Custom URLs with Java

One of the cool things about the JDK is that it easily supports custom URLs. Say you had a cool object database that returned result sets as XML documents. You could refer to one with odb://user:pass@server/table_name?field1=blah&field2=borf#row_3 which would fetch the third object as an XML document from the query SELECT * FROM table_name WHERE field1 = 'blah' AND field2 = 'borf'. How would you teach Java to recognize the URL and forward it to your clever implementation code?

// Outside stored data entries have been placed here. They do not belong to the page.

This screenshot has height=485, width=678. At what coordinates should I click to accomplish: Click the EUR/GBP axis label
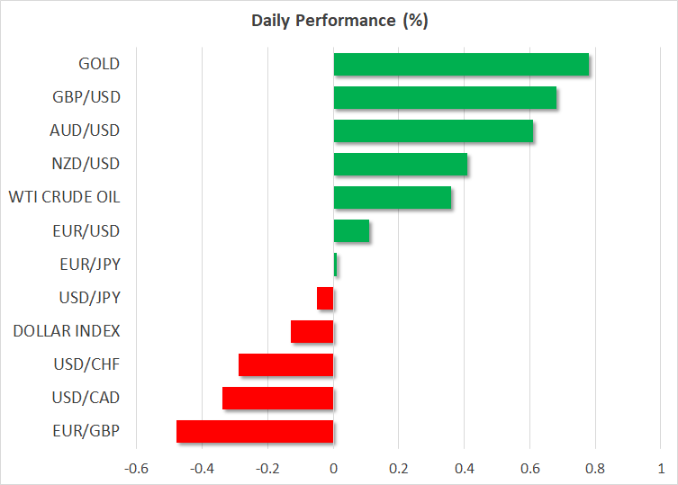click(x=90, y=431)
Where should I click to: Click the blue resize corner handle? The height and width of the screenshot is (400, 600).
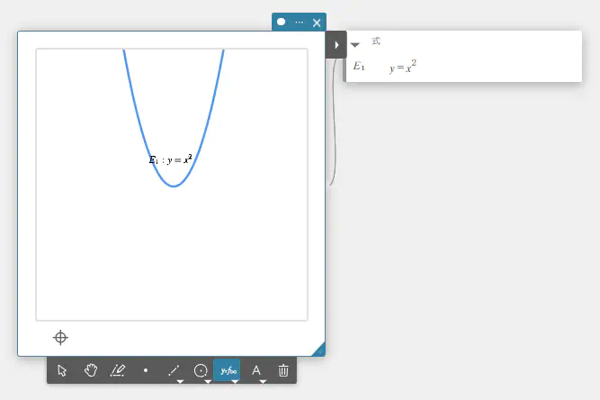click(318, 350)
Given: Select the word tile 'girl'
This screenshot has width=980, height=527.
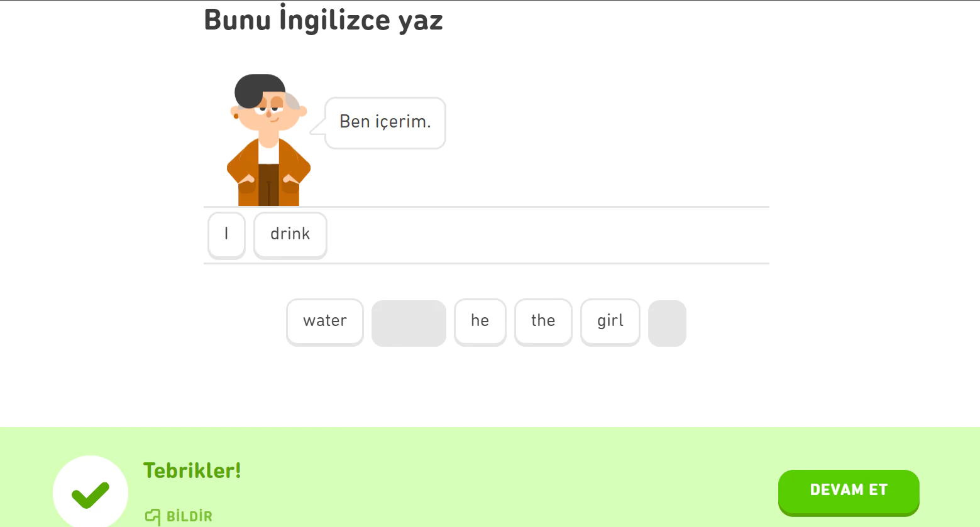Looking at the screenshot, I should pyautogui.click(x=609, y=322).
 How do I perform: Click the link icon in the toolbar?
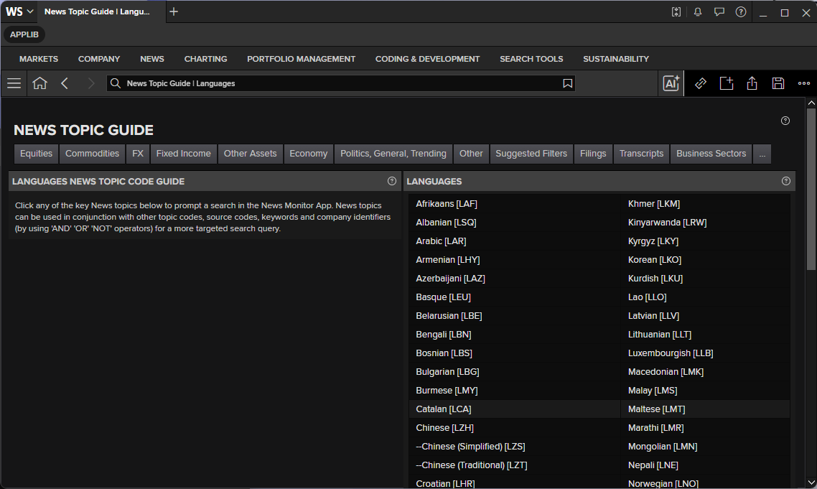[700, 83]
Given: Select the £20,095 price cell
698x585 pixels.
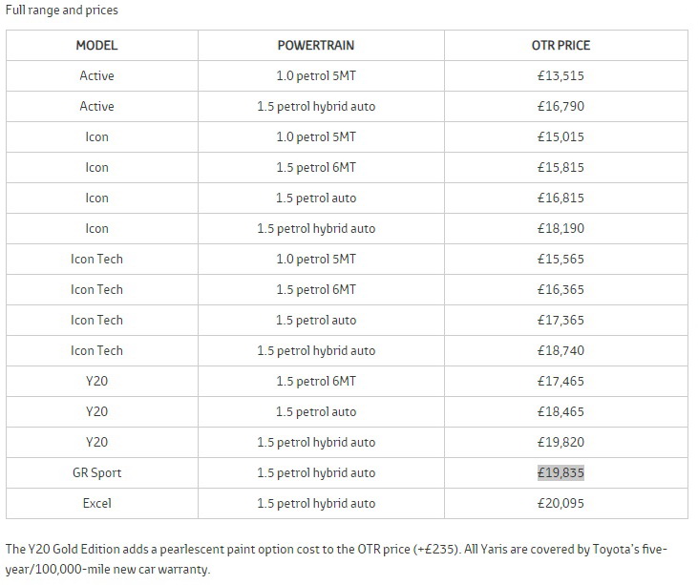Looking at the screenshot, I should click(561, 503).
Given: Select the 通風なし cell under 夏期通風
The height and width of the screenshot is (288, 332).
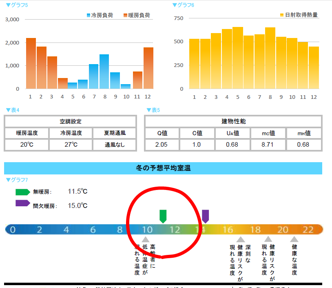Looking at the screenshot, I should click(x=115, y=145).
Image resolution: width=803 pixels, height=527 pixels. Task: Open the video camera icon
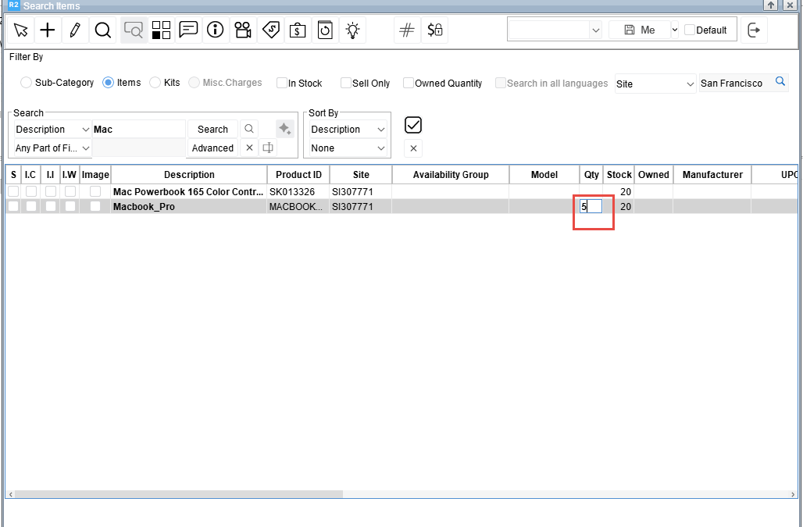pos(243,30)
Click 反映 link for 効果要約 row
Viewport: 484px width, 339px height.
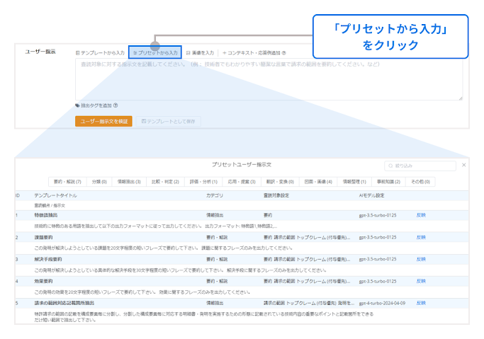421,281
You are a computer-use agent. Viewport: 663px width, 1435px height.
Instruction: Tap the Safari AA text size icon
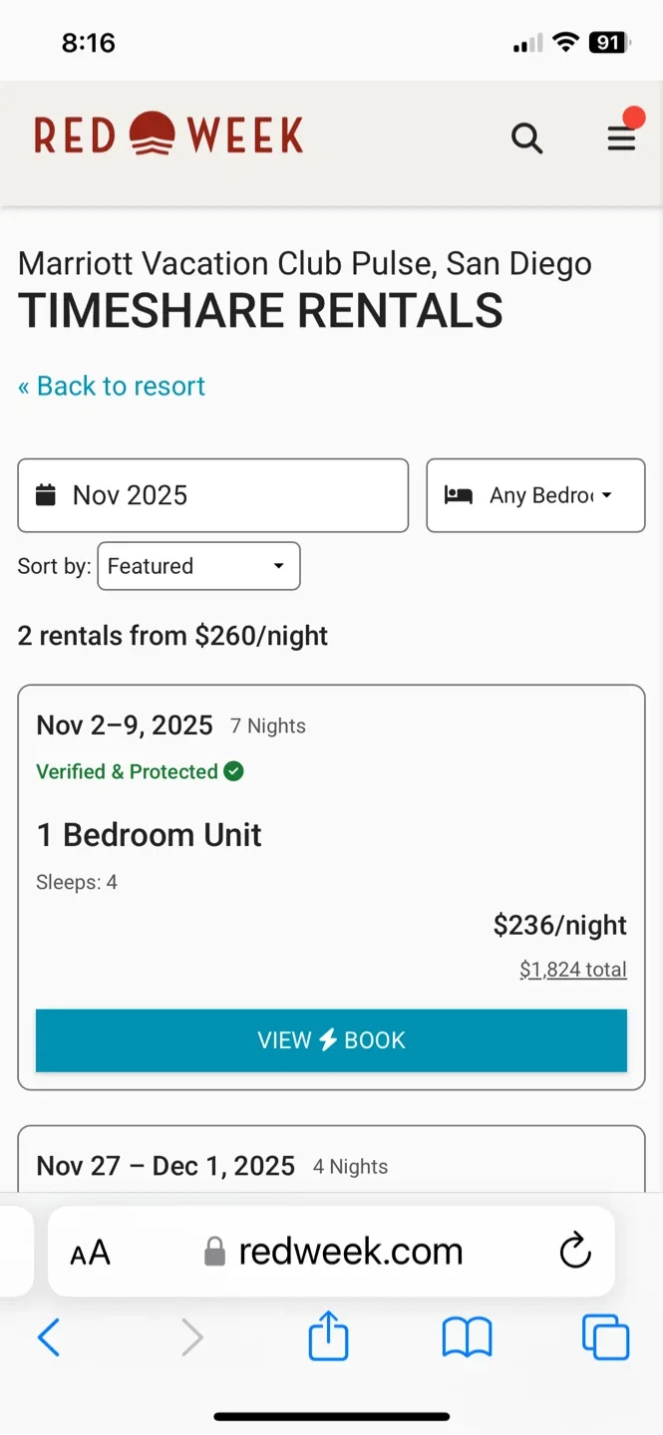click(90, 1253)
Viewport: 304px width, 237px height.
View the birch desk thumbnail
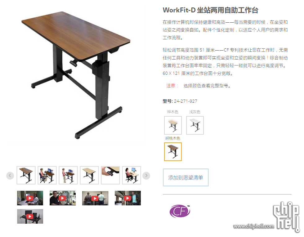89,175

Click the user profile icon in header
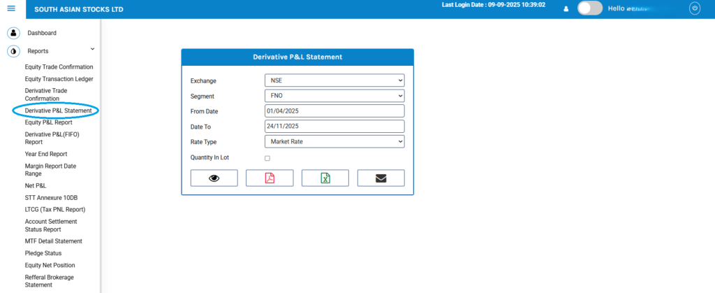566,9

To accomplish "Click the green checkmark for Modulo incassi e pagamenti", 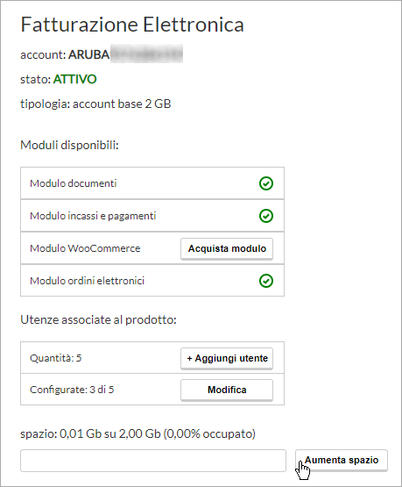I will 266,216.
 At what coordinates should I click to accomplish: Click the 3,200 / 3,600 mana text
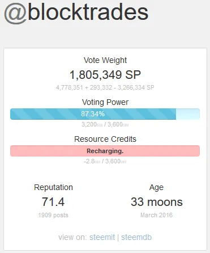pos(105,124)
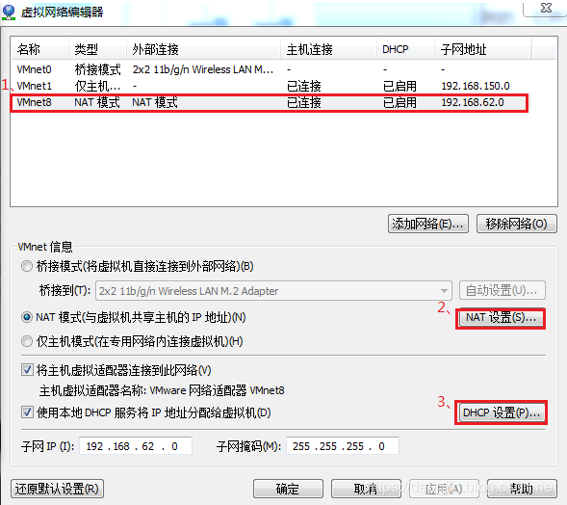567x505 pixels.
Task: Select the VMnet8 NAT network row
Action: (270, 102)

First, create a protocol handler:

package protocol.odb;

public class Handler extends URLStreamHandler {
    protected URLConnection openConnection(final URL u)
            throws IOException {
        return new OdbURLConnection(u);
    }
}

(Note the package name: the JDK requries that protocol handlers be in a package named the same as the URL scheme. This is how the JDK maps the URL to your handler.)

Second, create the custom connection:

public class OdbURLConnection extends URLConnection {
    /**
     * Constructs a new OdbURLConnection.
     *
     * @param url the input URL
     *
     * @see Handler#openConnection(URL)
     * @see URLConnection#URLConnection(URL)
     */
    public OdbURLConnection(final URL url) {
        super(url);
    }

    public void connect()
            throws IOException {
        if (connected) return; // noop if already connected

        // Connect to the object database here
    }

    // Override the various getters appropriate to the object database
}

For extra credit, you can make the connection bidirectional. You could then read in an XML POST and update the object database accordingly.

See the excellent RFC 2396 for information on URI syntax (and by extension their subset, URLs).

UPDATE: An even better resource, Chapter 24 by Mike Fletcher from Java Unleashed, 2nd Edition by Michael Morrison, et al entitled Developing Content and Protocol Handlers. Very excellent and blends well with A New Era for Java Protocol Handlers.

UPDATE:See Brian McCallister's excellent help.